Detecting language using up to the first 30 seconds. Use `--language` to specify the language
Detected language: English
[00:00.000 --> 00:05.000]  This is a Librevox recording. All Librevox recordings are in the public domain.
[00:05.000 --> 00:10.000]  For more information or to volunteer, please visit Librevox.org.
[00:13.000 --> 00:21.000]  The Gettysburg address by Abraham Lincoln, November 19th, 1863.
[00:21.000 --> 00:38.000]  Four score and seven years ago, our fathers brought forth on this continent a new nation conceived in liberty and dedicated to the proposition that all men are created equal.

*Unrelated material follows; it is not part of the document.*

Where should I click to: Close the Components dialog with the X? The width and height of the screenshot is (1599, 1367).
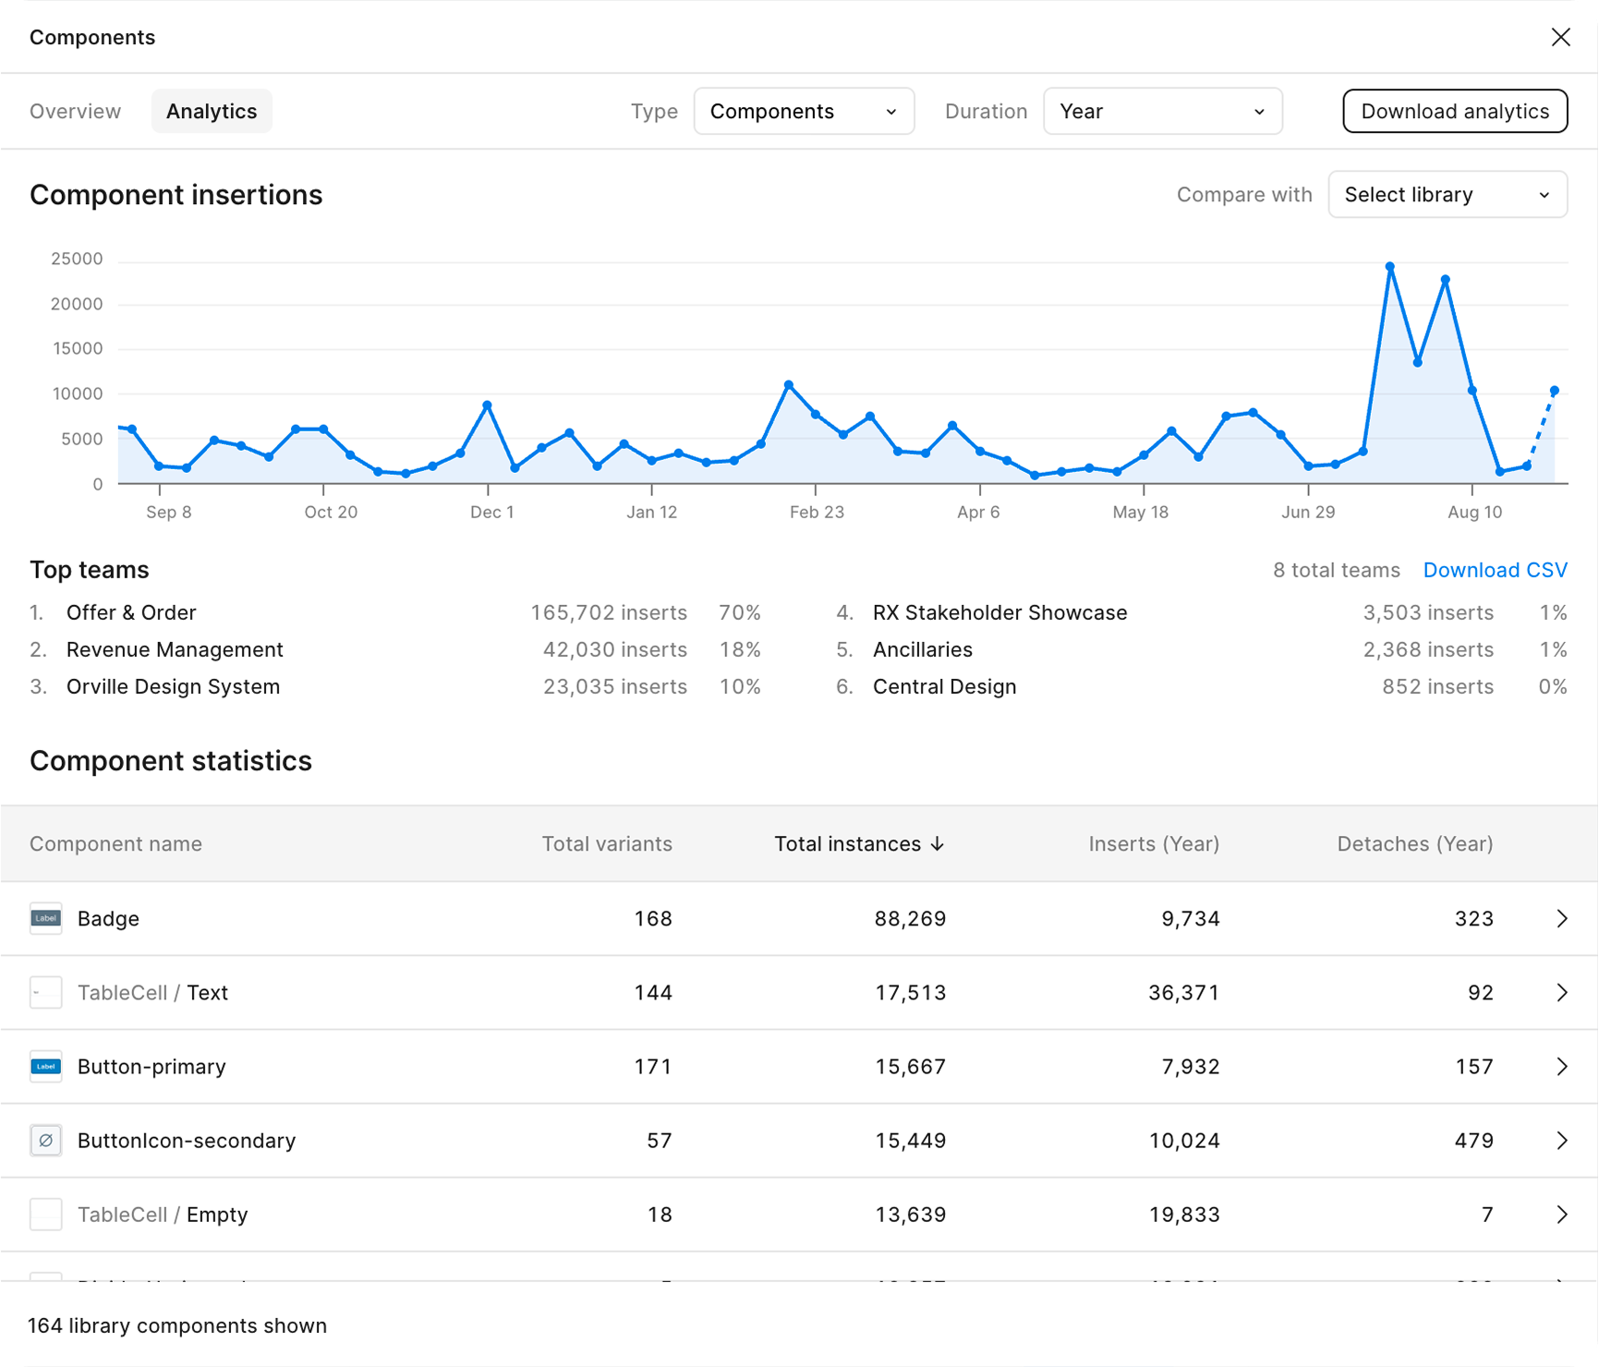(x=1560, y=37)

[00:38.000 --> 00:50.000]  Now we are engaged in a great civil war, testing whether that nation or any nation so conceived and so dedicated can long endure.
[00:50.000 --> 01:05.000]  We are met on a great battlefield of that war. We have come to dedicate a portion of that field as a final resting place for those who hear gave their lives that that nation might live.
[01:05.000 --> 01



Open the Files icon to view the files on this hosted runtime.  You should see several files with the file name "gettysburg_address" and with different file types: .txt contains the text, .srt and .vtt are captioning files that also include timestamps.

You can download or delete these if you wish.